Özellikle Isparta ve çevresinde Kurban Bayramı'ndan bir gün önce, Ahrete göçmüş kimseler için kesilen kurbanın caiz olmadığı bildirildi. Sin (Mezar) kurbanı diye bir kurban çeşidinin olmadığını belirten Müftü Yardımcısı Halit Uğurlu, “Bu niyetle arife günü kurban kesmek gibi bir ibadet İslam'da yoktur” dedi.
Ancak ölü adına veya sevabı ölüye bağışlanmak üzerine kurban kesilebileceğini açıklayan Uğurlu, “Vasiyeti yoksa, ölen kimseler için mirasçılarının kurban kesmeleri gerekmez. Ancak bikrimse kendi malından alıp sevabını ölmüş bulunan anne veya babasına yahut diğer yakınlarına bağışlanmak üzere, çeşitli hayır kurumlarına, fakir ve muhtaç kimselere bağışta bulunabileceği gibi, bayram günlerinde kurban kesebilir, kestiği bu kurbanın etinden yiyebilir, başkalarına da verebilir. Diyanetin tercih ettiği görüş budur” diye konuştu.
Arife günü sin kurbanı niyetine kurban kesmenin caiz olmadığını kaydeden Uğurlu, “Ölen kimsenin vasiyeti olmaksızın, sevabı onun ruhuna bağışlanmak üzere kesilen kurbanın herhangi bir zamanda kesilmesi caiz ise de, kurban bayramı günlerinde kesilmesi daha faziletli ve daha sevaplıdır. Kesen kimse bu kurban etini fakirlere yedirebileceği gibi, kendisi ve zenginler de yiyebilir” görüşünü iletti.

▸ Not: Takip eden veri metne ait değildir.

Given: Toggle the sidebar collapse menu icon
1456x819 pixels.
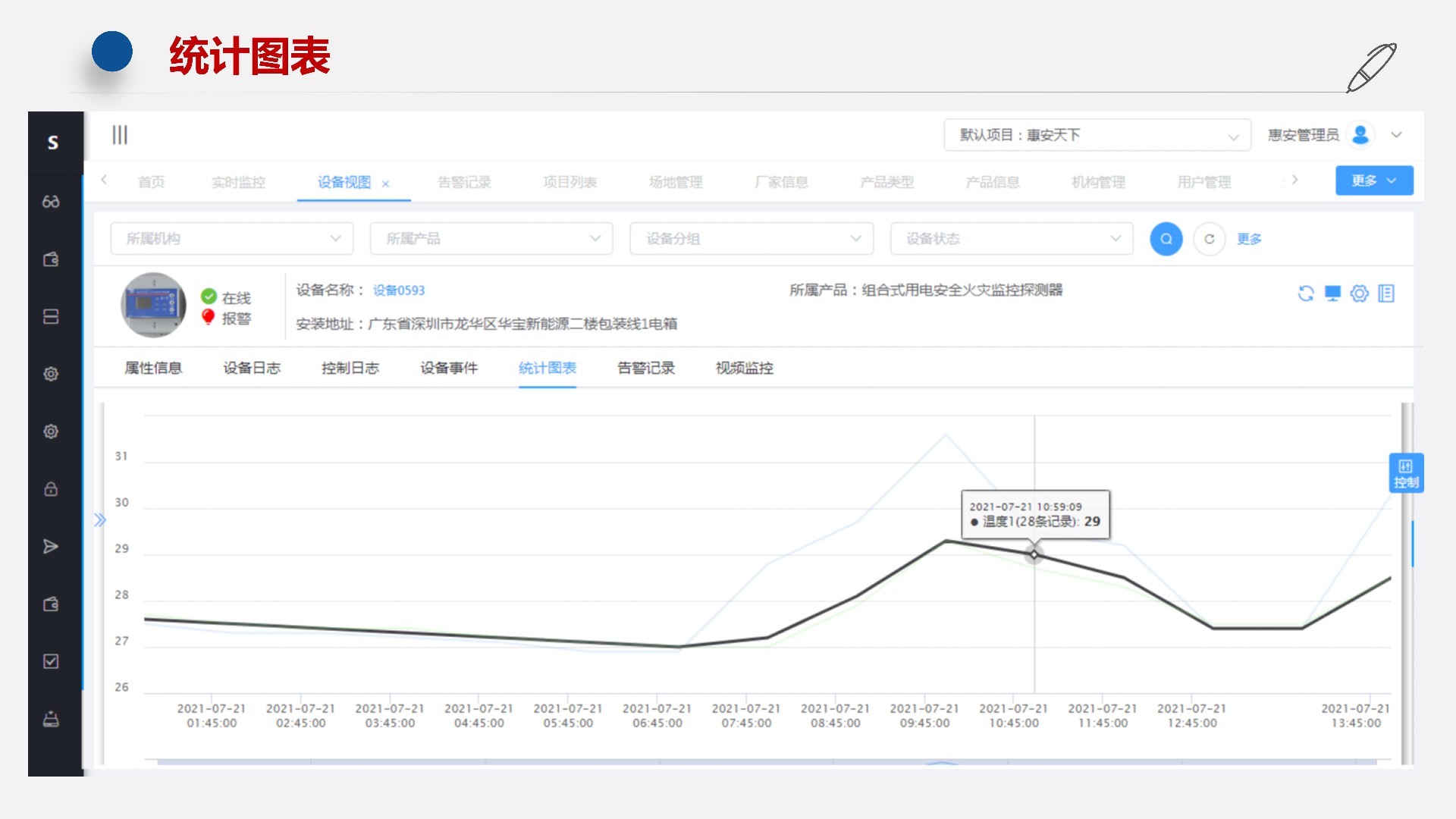Looking at the screenshot, I should 120,135.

Kurbanlık hayvanın boğazlanıp kanını akıtmadıktan sonra kurban yükümlülüğünün yerine gelmiş olmayacağını söyleyen Uğurlu, sözlerini şöyle sürdürdü:
“Zengin içen gerekli olan kurbanın şartı, kurbanlık hayvanı boğazlayıp kanını akıtmaktır. Bu olmadıkça kurban yükümlülüğü yerine getirilmiş olmaz. Bu yüzden kurbanlık hayvanın kesilmeksizin sadaka olarak dağıtılması caiz değildir. Fakat herhangi bir sebeple alınan kurbanlık hayvan kesilmeden bayramın üçüncü günü güneş batmışsa, artık diri halde sadaka olarak verilmesi gerekir. Çünkü kan akıtma artık sadakaya dönüşmüş olur. Bu durumda hayvanın etinden sahibi yiyemez.”